THE DATA:
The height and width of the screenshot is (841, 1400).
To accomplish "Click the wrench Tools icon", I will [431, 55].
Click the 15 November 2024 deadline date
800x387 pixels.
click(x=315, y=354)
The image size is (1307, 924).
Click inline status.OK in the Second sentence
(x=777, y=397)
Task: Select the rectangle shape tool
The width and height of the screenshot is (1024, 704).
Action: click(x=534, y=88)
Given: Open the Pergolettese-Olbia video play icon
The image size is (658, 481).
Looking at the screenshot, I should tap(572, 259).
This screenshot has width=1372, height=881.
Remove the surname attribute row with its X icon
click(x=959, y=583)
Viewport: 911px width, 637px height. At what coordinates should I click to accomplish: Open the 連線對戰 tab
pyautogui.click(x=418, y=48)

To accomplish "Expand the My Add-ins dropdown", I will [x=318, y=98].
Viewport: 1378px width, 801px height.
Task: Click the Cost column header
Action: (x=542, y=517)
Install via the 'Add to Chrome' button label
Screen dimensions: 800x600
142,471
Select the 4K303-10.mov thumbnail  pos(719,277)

GIVEN EXERCISE:
Can you turn every line of the records above into a JSON list of strings, one string per line, skipping any blank lines?

SOLVED PROBLEM:
[
  "The height and width of the screenshot is (841, 1400).",
  "To accomplish \"Click the wrench Tools icon\", I will [431, 55].",
  "Click the 15 November 2024 deadline date",
  "800x387 pixels.",
  "click(x=315, y=354)",
  "The image size is (1307, 924).",
  "Click inline status.OK in the Second sentence",
  "(x=777, y=397)",
  "Task: Select the rectangle shape tool",
  "The width and height of the screenshot is (1024, 704).",
  "Action: click(x=534, y=88)",
  "Given: Open the Pergolettese-Olbia video play icon",
  "The image size is (658, 481).",
  "Looking at the screenshot, I should tap(572, 259).",
  "This screenshot has width=1372, height=881.",
  "Remove the surname attribute row with its X icon",
  "click(x=959, y=583)",
  "Viewport: 911px width, 637px height. At what coordinates should I click to accomplish: Open the 連線對戰 tab",
  "pyautogui.click(x=418, y=48)",
  "To accomplish \"Expand the My Add-ins dropdown\", I will [x=318, y=98].",
  "Viewport: 1378px width, 801px height.",
  "Task: Click the Cost column header",
  "Action: (x=542, y=517)",
  "Install via the 'Add to Chrome' button label",
  "Screen dimensions: 800x600",
  "142,471",
  "Select the 4K303-10.mov thumbnail  pos(719,277)"
]